At its peak, the Dust Bowl covered one hundred million acres. By the end, some scientists estimated that more than 80 million acres in the southern plains were stripped of their topsoil.
But with FDR’s leadership, the problem wasn’t insurmountable.
- Four million acres of farmland were abandoned – the farms bought up and the people moved away.
- Young men were paid a dollar a day in the Civilian Conservation Corps to plant trees from the North Dakota border with Canada all the way to Amarillo, Texas.
- A government program taught farmers a new way to till the soil and farmers agreed to abide by strict soil conservation standards.
- New technology allowed those farmers who remained to tap the Ogallala aquifer – a subterranean body of water as large as Lake Superior – in even the driest times.
By these combined efforts, the Dustbowl was tamed. Thanks to these and other new programs, the country emerged from its economic slumber. Here’s what I think we can learn from history …
Lessons from the Dustbowl
Good laws are good for business. Hoover said regulation was the wrong thing at the wrong time, and would slow down the recovery. His opponent, FDR railed against crooked bankers and called for more regulation. The public weighed the facts and sided with FDR. His bank holiday and subsequent regulation restored America’s faith in his banks.
Last week, we just saw the government pony up $30 billion of taxpayer dollars to enable one bunch of sharks in pinstripe suits to buy another. Some of the financial instruments that got Bear Stearns in trouble are so complicated that ordinary people can’t understand them. I think it’s time for more regulation, not less.
Not all change is good! Can you imagine what this country would have been like if racist demagogue William Murray won the 1932 election?
All the candidates in the current Presidential election say they’re agents of real change. Senator John McCain is relying on former Senator Phil Gramm as his chief economic advisor. Gramm, a long-time foe of regulation, is one of the people responsible for letting unregulated institutions — the “shadow banking system” – take over the roles traditionally filled by regulated banks. In other words, the current banking crisis has his fingerprints all over it.
Sen. McCain may want to reconsider his reliance on Sen. Gramm. That kind of change we don’t need.
Bull markets can end with a bang. The 1929 bull markets in both grain and equities ended rather suddenly, when everything looked GREAT. This is a reminder to all of us to keep one eye on the exit even in the best markets.
That said, I don’t think we’re anywhere near the end of the current grain bull market. After falling hard and fast last week, grain prices are moving higher again.
Why? This time around, US farmers aren’t just feeding America. They’re feeding the world.
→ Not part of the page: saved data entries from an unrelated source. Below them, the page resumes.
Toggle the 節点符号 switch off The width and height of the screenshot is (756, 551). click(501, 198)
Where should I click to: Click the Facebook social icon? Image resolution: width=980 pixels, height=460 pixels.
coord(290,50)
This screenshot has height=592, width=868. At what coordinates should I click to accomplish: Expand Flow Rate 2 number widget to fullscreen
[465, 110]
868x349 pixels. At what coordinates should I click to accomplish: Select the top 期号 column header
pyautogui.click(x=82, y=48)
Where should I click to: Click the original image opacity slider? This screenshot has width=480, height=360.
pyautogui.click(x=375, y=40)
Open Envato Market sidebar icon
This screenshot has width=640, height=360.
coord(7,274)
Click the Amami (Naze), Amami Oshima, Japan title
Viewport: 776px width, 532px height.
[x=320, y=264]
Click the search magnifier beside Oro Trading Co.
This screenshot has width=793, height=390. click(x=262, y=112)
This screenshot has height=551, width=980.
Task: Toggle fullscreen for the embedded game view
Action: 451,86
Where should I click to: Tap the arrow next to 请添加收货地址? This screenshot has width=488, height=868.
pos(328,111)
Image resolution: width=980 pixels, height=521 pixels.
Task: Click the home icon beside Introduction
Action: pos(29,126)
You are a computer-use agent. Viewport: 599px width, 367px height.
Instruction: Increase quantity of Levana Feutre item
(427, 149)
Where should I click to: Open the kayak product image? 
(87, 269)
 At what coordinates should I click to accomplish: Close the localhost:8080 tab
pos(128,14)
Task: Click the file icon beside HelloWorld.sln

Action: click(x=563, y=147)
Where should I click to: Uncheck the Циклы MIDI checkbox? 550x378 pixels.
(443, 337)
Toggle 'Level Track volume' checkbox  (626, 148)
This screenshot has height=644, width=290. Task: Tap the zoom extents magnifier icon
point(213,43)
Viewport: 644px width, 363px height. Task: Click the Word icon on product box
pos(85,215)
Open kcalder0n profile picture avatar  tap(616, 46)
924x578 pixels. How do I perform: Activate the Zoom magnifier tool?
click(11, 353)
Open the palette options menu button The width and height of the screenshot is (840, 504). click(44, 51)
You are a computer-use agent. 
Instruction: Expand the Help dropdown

And the world has never been hungrier.
World wheat inventories are expected to fall to 110.4 million metric tons in the year ending May 31, the lowest since 1978, the U.S. Department of Agriculture said on March 11. U.S. supplies may drop to 6.6 million tons, down 47 percent from a year earlier, the USDA said.
Meanwhile, floods in the nation’s midsection are delaying soybean and corn crops. And out in the old Dustbowl, parts of western Kansas, the Oklahoma Panhandle and West Texas received so little rain in the past month that the winter wheat crop may be hurt.
And it’s not just grains that are looking good. Check out this chart of the CCI Index, an equally weighted basket of commodities. It shows the bull market that began in 2001 is still going strong.
This bull market will end someday – all bull markets do – but bull markets in commodities last an average 15 years. I think our commodity bull has a long way to go.
And that makes the pullback we’re seeing now one heck of a buying opportunity.